Source Wikipedia Poetry Foundation

Reading Notes

The Ballad Form and Class

Millay uses the ballad stanza (four-line units, alternating four and three beats) to tell a story of poverty, but she's doing something unusual with it. Traditional ballads tell folk tales; this one tells a story of economic desperation in modern America. The form itself was associated with lower-class oral tradition—perfect for a poem about a mother too poor to buy thread.

The refrains work like a calendar: "That was in the early fall," "That was in the late fall," "When the winter came." We're watching the season change while the situation gets worse. Each time marker shows the mother's increasing panic and the child's increasing nakedness. The repetition mimics how poverty grinds on, predictable and inescapable.

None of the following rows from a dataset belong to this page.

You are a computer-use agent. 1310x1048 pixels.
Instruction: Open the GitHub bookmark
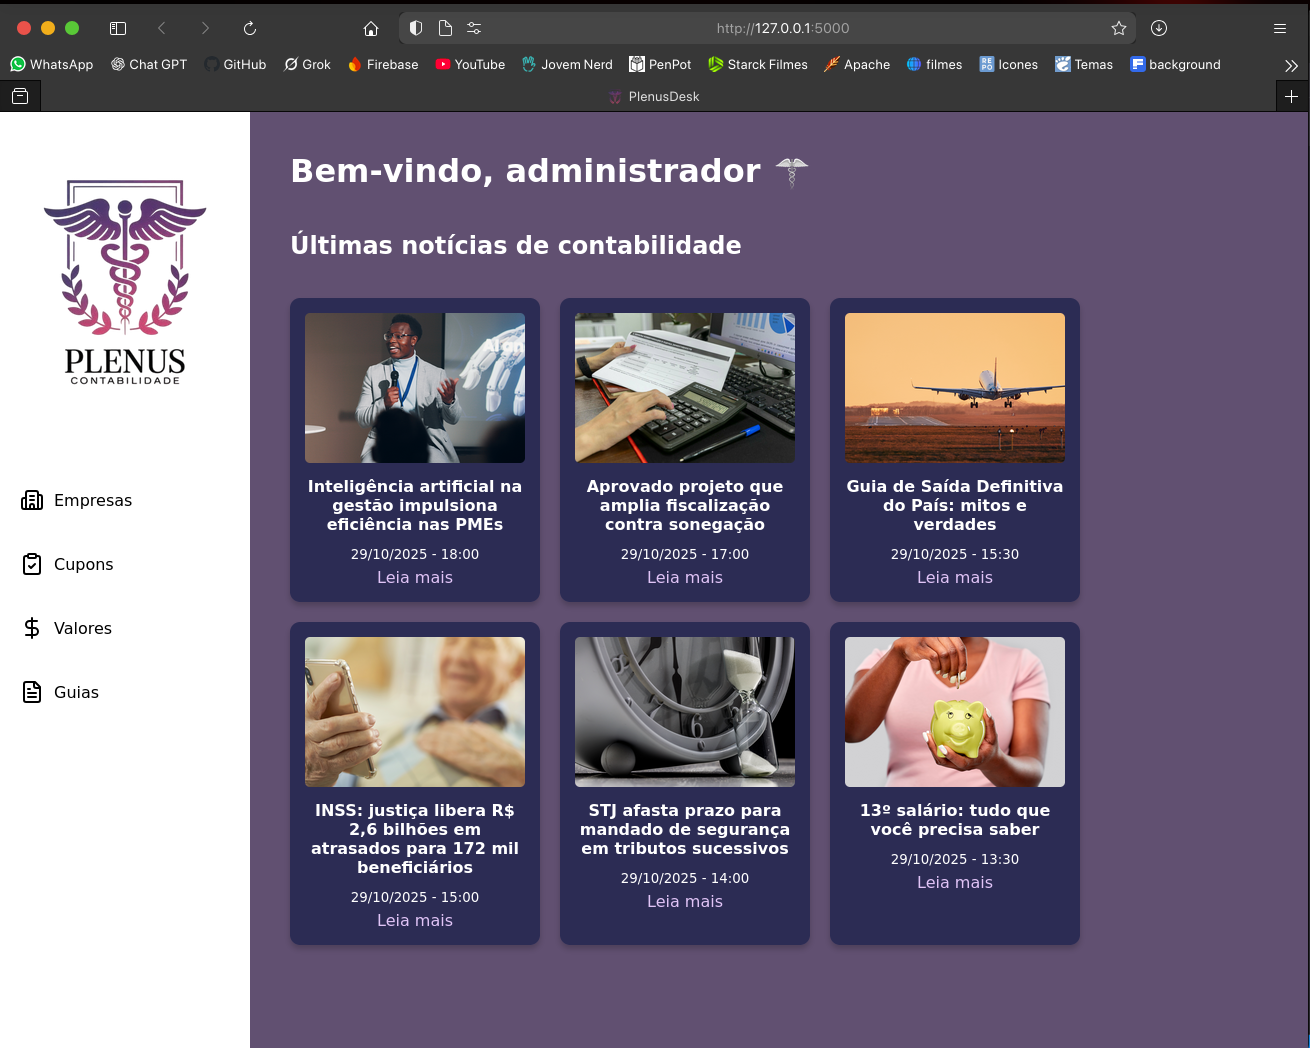[x=235, y=64]
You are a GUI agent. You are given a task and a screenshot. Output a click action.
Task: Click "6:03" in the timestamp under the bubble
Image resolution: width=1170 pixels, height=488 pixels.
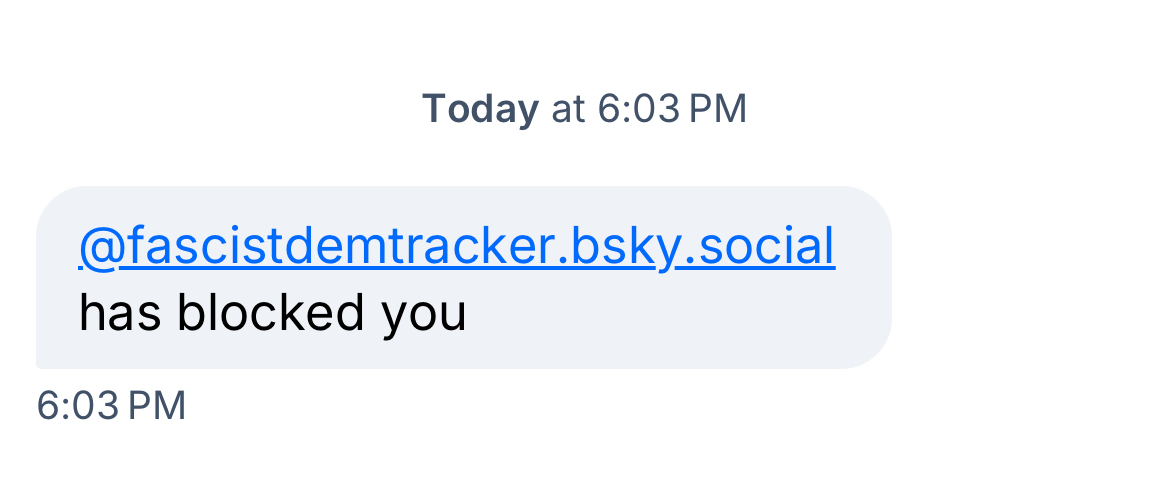[x=75, y=406]
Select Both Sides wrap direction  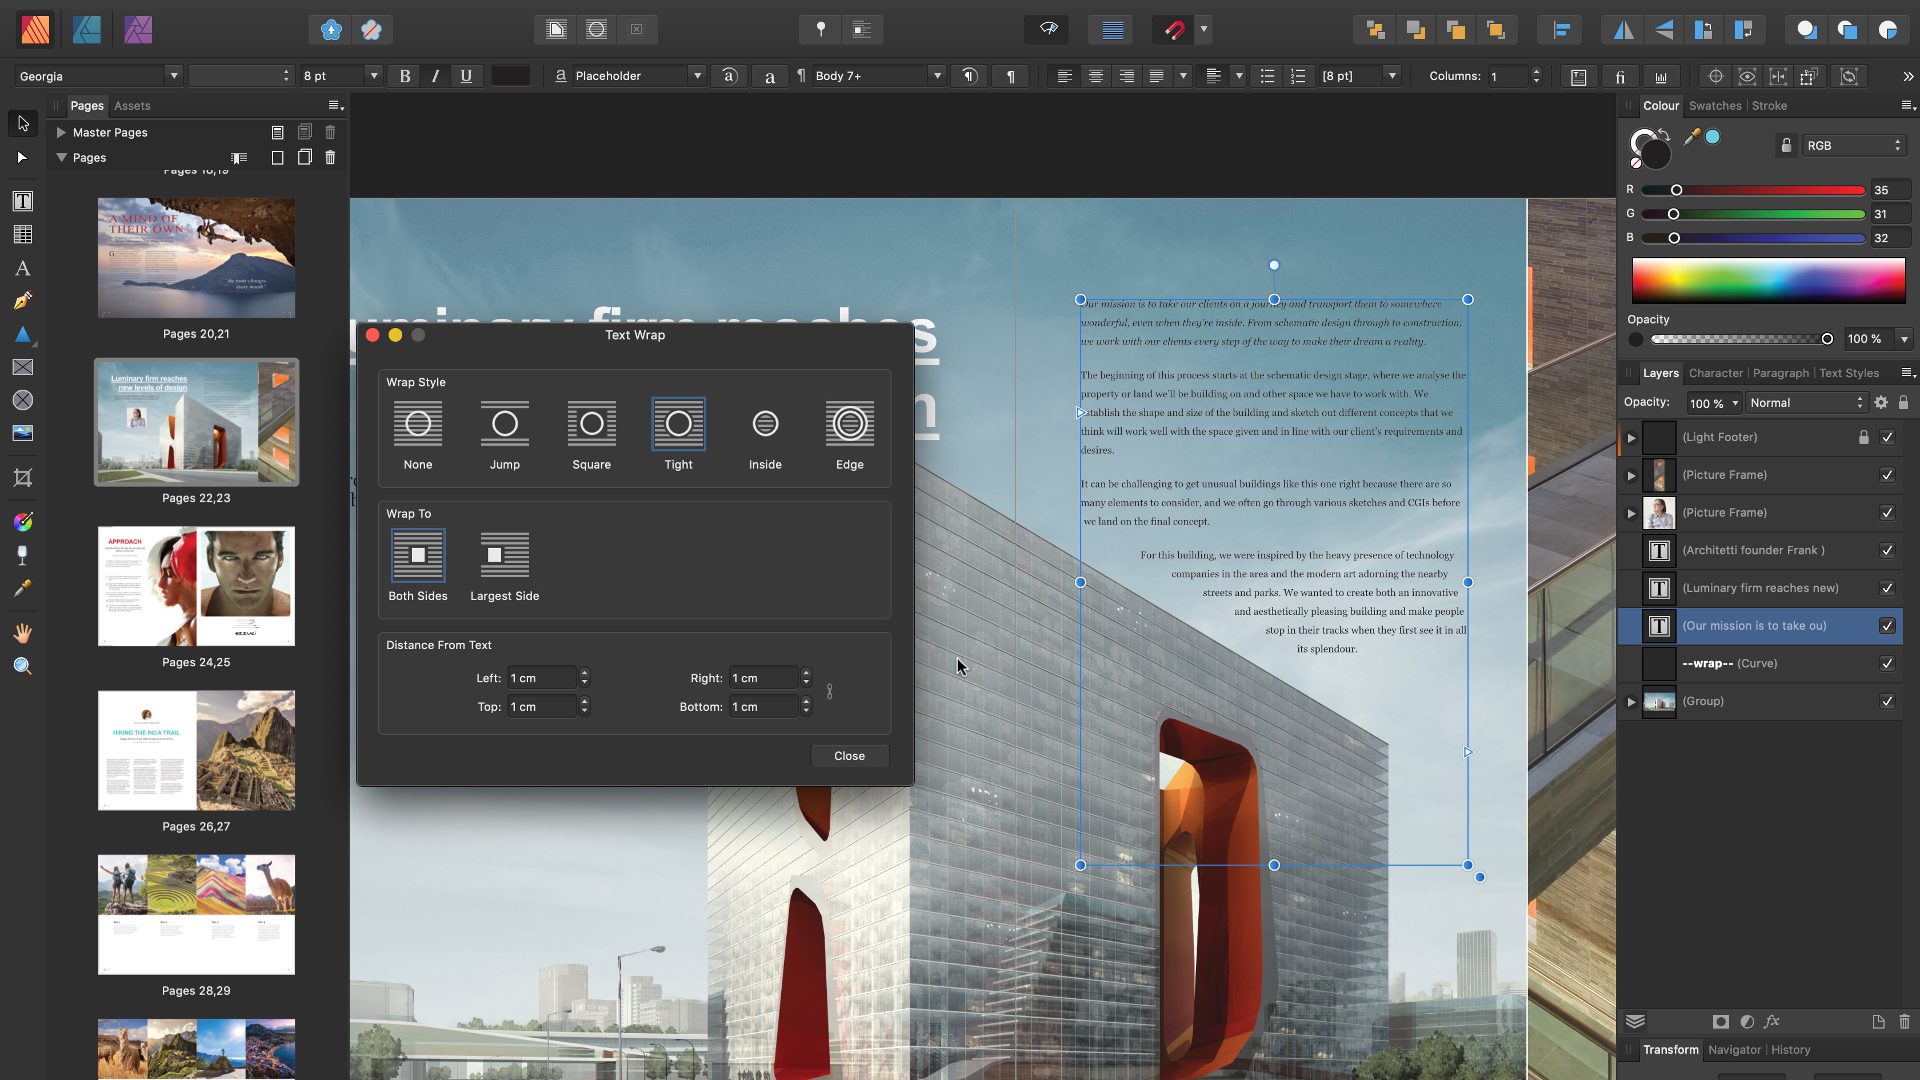pyautogui.click(x=418, y=554)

CONTEXT Millay won the Pulitzer Prize for this poem in 1923. She grew up poor in Maine after her father abandoned the family, raised by a mother who encouraged her writing despite their poverty. The harp-weaver is her own mother, Cora, who worked as a nurse to keep three daughters fed. The biographical details matter: Millay knew exactly what it felt like to be the child watching a mother perform impossible labor.

Notice how the poem code-switches between realistic detail and fairy tale language. We get specific poverty markers—"loaf-end of rye," "little skinny shoulder-blades," burning chairs for fuel. Then we get "a wind with a wolf's head" and magical weaving. Millay refuses to choose between social realism and folklore. The magic is real AND it's a metaphor for what poor mothers actually do—make something from nothing through impossible labor.

The Weaving Scene

The mother literally weaves clothing from harp music. Millay gives us the technical details: threads running through harp-strings, gold threads through her hands, the web growing, the pattern expanding. This isn't vague magic—it's described like actual textile work. The mother is playing the harp and weaving simultaneously, turning sound into fabric.

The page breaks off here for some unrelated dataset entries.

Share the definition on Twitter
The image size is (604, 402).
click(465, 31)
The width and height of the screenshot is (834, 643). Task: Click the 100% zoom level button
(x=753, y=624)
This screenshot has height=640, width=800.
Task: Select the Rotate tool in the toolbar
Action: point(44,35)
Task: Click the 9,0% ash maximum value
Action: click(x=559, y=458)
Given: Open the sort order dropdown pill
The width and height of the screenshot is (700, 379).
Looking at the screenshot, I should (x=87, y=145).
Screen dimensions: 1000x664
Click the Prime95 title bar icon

CONTEXT The image combines several myths: the Fates weaving life-threads, Philomela weaving her story into tapestry, Penelope weaving and unweaving. But Millay makes it specific to poverty—this mother weaves clothes, practical things, not destinies or stories. She weaves "a child's jacket" first, then "another one," then breeches, boots, a hat, mittens, a blouse. The list is almost comically domestic.

The repetition of "she wove" creates hypnotic rhythm—we're inside the work, feeling it accumulate. "She wove all night / In the still, cold house." The cold matters. She's freezing while she works. The magic doesn't protect her from the cold; it just lets her finish the work before she dies.

The clothes are "for a king's son"—regal, red cloaks, piled "toppling to the skies." The hyperbole is the point. The mother doesn't weave just enough; she weaves abundance, royalty, everything she couldn't give him in life. The pile of clothes is absurd, excessive, a mother's fantasy of provision. And they're "just my size"—perfectly fitted, made exactly for him. The magic is love knowing exactly what's needed.